The Company currently has an agreement with Morris Sutton, the Company’s former Chief Executive Officer and father of the Company’s Chief Executive Officer, under which he provides services as a consultant. The agreement provides for a monthly retainer of $13. Under this arrangement, fees earned in the three months ended January 31, 2012 and 2011 totaled $38 and $38, respectively.

MSI Entertainment, a company controlled by Morris Sutton, acted as an agent for the Company in sales to a distributor. The titles, for which the Company had no other planned distribution, were paid for in advance by the distributor. In the three months ended January 31, 2011, the Company paid MSI a fee of $78 in connection with the sales.

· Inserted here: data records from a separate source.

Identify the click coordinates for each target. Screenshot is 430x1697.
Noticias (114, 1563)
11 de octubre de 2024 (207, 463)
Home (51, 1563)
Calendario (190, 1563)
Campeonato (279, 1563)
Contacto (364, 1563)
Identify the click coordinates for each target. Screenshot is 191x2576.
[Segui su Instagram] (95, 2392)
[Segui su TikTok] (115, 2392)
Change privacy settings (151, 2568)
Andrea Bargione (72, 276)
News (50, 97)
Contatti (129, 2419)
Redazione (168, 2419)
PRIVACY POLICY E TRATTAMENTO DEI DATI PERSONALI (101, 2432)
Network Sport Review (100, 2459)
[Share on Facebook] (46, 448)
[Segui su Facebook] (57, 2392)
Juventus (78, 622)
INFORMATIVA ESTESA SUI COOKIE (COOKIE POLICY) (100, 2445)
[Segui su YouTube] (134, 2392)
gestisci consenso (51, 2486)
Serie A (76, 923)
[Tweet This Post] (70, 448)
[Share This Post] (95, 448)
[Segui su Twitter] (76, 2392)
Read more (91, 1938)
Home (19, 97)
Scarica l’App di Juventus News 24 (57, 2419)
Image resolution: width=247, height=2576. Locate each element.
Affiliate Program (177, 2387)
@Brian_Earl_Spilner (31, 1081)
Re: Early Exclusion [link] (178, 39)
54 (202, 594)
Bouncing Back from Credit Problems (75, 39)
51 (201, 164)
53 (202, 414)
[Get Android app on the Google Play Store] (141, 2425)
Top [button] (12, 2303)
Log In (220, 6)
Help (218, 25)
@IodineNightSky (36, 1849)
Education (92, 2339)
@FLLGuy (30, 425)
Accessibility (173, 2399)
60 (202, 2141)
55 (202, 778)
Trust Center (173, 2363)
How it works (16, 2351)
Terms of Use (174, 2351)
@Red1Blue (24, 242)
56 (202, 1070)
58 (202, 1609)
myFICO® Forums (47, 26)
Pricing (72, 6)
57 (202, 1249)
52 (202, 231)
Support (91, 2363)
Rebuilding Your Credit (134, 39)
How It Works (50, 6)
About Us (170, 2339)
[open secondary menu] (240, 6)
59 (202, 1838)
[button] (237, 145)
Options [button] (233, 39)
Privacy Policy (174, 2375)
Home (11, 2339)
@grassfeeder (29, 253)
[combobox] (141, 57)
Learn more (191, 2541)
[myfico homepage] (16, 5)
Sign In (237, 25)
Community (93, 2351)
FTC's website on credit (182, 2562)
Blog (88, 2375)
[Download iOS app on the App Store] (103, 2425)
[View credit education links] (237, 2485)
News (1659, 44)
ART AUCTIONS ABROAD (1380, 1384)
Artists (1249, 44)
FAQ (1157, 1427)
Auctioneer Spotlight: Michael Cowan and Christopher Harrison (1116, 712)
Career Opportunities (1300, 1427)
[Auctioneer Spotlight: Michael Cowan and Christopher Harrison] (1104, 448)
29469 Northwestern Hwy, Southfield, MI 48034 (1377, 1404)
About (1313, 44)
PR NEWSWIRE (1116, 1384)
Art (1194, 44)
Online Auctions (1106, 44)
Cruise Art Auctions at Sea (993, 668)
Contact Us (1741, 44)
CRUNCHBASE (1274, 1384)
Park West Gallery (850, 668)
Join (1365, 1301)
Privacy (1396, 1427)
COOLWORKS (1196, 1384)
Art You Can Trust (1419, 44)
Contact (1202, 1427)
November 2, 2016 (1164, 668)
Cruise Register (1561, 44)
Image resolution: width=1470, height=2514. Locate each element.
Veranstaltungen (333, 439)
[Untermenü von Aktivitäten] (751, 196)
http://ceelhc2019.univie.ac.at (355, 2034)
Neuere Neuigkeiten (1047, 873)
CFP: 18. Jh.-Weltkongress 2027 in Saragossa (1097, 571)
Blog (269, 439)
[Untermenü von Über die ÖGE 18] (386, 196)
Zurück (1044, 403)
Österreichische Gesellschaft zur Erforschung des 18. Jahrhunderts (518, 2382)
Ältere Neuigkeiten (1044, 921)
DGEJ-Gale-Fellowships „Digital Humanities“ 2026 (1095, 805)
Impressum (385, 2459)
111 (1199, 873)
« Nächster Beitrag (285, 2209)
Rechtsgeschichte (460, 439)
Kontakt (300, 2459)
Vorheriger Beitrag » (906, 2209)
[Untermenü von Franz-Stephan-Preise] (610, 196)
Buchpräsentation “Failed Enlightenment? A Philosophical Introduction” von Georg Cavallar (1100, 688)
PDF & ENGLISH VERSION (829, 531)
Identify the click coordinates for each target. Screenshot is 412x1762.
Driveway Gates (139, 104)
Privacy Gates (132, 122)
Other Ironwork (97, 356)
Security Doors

Beginning in 2011, the Company has purchased a portion of its Zumba belt accessories from a second supplier, on terms equivalent to those of its primary supplier. Morris Sutton and another relative of Jesse Sutton, the Company’s Chief Executive Officer, earned compensation from the supplier of approximately $446 and $0 in the three months ended January 31, 2012 and 2011, respectively, based on the value of the Company’s purchases.

The Company also has an agreement with a member of its board of directors to provide specified strategic consulting services, in addition to his services as a board member, on a month-to-month basis at a monthly rate of $10. Under this arrangement, fees earned in the three months ended January 31, 2012 and 2011 totaled $30 and $30, respectively.